By Niels Veldhuis and Jason Clemens

The Carney government’s signature legislation in its first post-election session of Parliament—Bill C-5, known as the Building Canada Act—recently passed the Senate for final approval, and is now law. It gives the government unprecedented powers and will likely make Canada even less attractive to investment than it is now, making a bad situation even worse.

Over the past 10 years, Canada has increasingly become known as a country that is un-investable, where it’s nearly impossible to get large and important projects, from pipelines to mines, approved. Even simple single-site redevelopment projects can take a decade to receive rezoning approval. It’s one of the primary reasons why Canada has experienced a mass exodus of investment capital, some $387 billion from 2015 to 2023. And from 2014 to 2023, the latest year of comparable data, investment per worker (excluding residential construction and adjusted for inflation) dropped by 19.3 per cent, from $20,310 to $16,386 (in 2017 dollars).

In theory, Bill C-5 will help speed up the approval process for projects deemed to be in the “national interest.” But the cabinet (and in practical terms, the prime minister) will determine the “national interest,” not the private sector. The bill also allows the cabinet to override existing laws, regulations and guidelines to facilitate investment and the building of projects such as pipelines, mines and power transmission lines. At a time when Canada is known for not being able to get large projects done, many are applauding this new approach, and indeed the bill passed with the support of the Opposition Conservatives.

But basically, it will allow the cabinet to go around nearly every existing hurdle impeding or preventing large project developments, and the list of hurdles is extensive: Bill C-69 (which governs the approval process for large infrastructure projects including pipelines), Bill C-48 (which effectively bans oil tankers off the west coast), the federal cap on greenhouse gas emissions for only the oil and gas sector (which effectively means a cap or even reductions in production), a quasi carbon tax on fuel (called the Clean Fuels Standard), and so on.

Bill C-5 will not change any of these problematic laws and regulations.
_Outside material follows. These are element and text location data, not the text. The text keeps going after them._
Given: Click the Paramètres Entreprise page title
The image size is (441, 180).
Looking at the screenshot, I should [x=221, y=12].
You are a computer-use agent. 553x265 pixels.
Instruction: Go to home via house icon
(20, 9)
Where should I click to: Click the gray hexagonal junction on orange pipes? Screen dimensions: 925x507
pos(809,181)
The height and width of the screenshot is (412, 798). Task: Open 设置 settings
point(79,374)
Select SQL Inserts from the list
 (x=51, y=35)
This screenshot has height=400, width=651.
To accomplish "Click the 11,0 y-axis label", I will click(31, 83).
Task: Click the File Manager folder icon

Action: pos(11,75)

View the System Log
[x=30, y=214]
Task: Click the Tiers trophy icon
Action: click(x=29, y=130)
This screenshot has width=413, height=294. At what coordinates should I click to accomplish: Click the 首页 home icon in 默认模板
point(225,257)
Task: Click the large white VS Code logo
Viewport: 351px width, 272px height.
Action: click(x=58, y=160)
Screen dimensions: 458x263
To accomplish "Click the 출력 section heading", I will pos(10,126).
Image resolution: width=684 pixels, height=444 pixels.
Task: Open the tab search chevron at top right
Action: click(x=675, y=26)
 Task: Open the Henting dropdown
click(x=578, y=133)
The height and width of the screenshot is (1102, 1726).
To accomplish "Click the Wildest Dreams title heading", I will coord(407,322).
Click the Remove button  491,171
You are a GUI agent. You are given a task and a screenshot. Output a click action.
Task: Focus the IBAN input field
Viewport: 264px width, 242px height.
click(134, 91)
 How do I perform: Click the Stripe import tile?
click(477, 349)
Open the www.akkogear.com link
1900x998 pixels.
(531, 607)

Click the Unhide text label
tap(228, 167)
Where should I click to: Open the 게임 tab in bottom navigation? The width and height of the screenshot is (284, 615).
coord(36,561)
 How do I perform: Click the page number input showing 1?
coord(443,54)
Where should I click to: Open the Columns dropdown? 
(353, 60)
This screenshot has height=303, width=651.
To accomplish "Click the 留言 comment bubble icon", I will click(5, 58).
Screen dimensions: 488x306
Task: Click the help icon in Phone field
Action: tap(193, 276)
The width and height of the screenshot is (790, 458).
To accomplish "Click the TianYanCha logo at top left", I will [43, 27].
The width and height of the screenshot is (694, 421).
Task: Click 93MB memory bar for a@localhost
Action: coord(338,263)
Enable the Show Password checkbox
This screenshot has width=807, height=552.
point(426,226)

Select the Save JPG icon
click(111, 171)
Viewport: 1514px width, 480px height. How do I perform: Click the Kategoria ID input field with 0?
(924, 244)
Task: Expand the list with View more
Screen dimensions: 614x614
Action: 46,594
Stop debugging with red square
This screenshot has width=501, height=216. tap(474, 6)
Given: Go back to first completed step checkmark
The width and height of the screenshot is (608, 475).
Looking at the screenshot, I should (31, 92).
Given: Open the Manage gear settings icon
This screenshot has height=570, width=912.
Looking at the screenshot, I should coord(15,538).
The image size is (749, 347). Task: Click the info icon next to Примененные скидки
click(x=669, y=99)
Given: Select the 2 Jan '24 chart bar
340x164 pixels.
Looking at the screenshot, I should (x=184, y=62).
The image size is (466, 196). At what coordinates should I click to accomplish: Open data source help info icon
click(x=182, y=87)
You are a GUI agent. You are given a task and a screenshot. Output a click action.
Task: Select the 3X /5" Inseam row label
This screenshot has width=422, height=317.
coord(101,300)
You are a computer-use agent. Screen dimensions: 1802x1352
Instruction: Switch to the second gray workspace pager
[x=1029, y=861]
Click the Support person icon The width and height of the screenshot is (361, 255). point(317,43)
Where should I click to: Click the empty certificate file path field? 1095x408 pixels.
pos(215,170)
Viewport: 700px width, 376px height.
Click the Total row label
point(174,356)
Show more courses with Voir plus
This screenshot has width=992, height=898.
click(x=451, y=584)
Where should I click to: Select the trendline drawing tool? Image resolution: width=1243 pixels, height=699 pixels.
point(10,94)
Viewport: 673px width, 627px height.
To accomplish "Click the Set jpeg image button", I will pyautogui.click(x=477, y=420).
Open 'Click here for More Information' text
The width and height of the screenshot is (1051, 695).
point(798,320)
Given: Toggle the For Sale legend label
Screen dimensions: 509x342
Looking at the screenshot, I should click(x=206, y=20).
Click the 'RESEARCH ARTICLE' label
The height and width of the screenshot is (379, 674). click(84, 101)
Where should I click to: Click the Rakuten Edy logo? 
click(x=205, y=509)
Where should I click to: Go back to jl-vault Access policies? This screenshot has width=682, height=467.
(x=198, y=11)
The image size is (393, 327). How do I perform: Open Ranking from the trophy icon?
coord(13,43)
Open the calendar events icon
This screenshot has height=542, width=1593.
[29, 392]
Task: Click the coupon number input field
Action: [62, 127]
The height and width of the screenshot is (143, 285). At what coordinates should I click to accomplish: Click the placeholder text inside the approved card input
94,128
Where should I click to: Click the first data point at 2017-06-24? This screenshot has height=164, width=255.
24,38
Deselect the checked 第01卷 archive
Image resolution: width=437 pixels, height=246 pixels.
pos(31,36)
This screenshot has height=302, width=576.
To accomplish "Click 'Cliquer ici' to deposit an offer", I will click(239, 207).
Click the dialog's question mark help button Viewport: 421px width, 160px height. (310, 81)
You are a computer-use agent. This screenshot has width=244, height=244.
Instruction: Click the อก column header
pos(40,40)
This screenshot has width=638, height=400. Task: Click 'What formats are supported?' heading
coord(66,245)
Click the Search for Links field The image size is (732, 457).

It simply will allow the cabinet to choose when and where they’re applied. This is cronyism at its worst and opens up the Carney government to significant risks of favouritism and even corruption.

Consider firms interested in pursuing large projects. If the bill becomes the law of the land, there won’t be a new, better and more transparent process to follow that improves the general economic environment for all entrepreneurs and businesses. Instead, there will be a cabinet (i.e. politicians) with new extraordinary powers that firms can lobby to convince that their project is in the “national interest.”

Indeed, according to some reports, some senators are referring to Bill C-5 as the “trust me” law, meaning that because there aren’t enough details and guardrails within the legislation, senators who vote in favour are effectively “trusting” Prime Minister Carney and his cabinet to do the right thing, effectively and consistently over time.

Consider the ambiguity in the legislation and how it empowers discretionary decisions by the cabinet. According to the legislation, cabinet “may consider any factor” it “considers relevant, including the extent to which the project can… strengthen Canada’s autonomy, resilience and security” or “provide economic benefits to Canada” or “advance the interests of Indigenous peoples” or “contribute to clean growth and to meeting Canada’s objectives with respect to climate change.”

With this type of “criteria,” nearly anything cabinet or the prime minister can dream up could be deemed in the “national interest” and therefore provide the prime minister with unprecedented and near unilateral powers.

In the preamble to the legislation, the government said it wants an accelerated approval process, which “enhances regulatory certainty and investor confidence.” In all likelihood, Bill C-5 will do the opposite. It will put more power in the hands of a very few in government, lead to cronyism, risks outright corruption, and make Canada even less attractive to investment.